- Genre: Cooking show
- Presented by: Emeril Lagasse (1993–1995) Cathy Lowe (1995–2000) Sean Donnellan (1995–2000) Frédéric Van Coppernolle (2000–2003) Tyler Florence (2003–) Jack Hourigan (2003–)
- Country of origin: United States
- Original language: English

Production
- Running time: 30 minutes

Original release
- Network: Food Network
- Release: 1993

= How to Boil Water =

How to Boil Water is an American television program. One of the first shows on the Food Network, it began broadcasting in 1993 and was first hosted by Emeril Lagasse. The focus of the show is simple cooking, as the show's title suggests, and is directed at those who have little cooking skill or experience.

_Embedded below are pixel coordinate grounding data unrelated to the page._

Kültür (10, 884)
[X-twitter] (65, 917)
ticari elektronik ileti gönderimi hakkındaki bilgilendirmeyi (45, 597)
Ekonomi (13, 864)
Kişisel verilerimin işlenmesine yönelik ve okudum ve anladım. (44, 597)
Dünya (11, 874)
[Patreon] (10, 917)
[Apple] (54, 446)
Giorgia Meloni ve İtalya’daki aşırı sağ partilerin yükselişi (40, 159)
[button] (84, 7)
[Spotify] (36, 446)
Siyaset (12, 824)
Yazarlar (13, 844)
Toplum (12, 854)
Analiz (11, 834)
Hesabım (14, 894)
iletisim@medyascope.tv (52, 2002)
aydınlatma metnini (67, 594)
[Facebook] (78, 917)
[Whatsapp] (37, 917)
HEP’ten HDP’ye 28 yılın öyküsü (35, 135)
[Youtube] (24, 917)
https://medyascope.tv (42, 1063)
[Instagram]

In the beginning of the history of Food Network, How to Boil Water was the trademark show of the network. As Emeril's personal popularity grew, he eventually moved on to his own show, Essence of Emeril. How to Boil Water continued with the tandem chefs Cathy Lowe and Sean Donnellan. With this duo, the show followed the formula of a chef teaching somebody with no experience.

After Lowe and Donnellan, Frédéric Van Coppernolle along with comedian Lynne Koplitz, and then later Jack Hourigan, were the show's hosts. This version of the show followed a formula similar to when Emeril hosted. It later returned to the chef-and-student model with chef Tyler Florence and Jack continuing as co-host.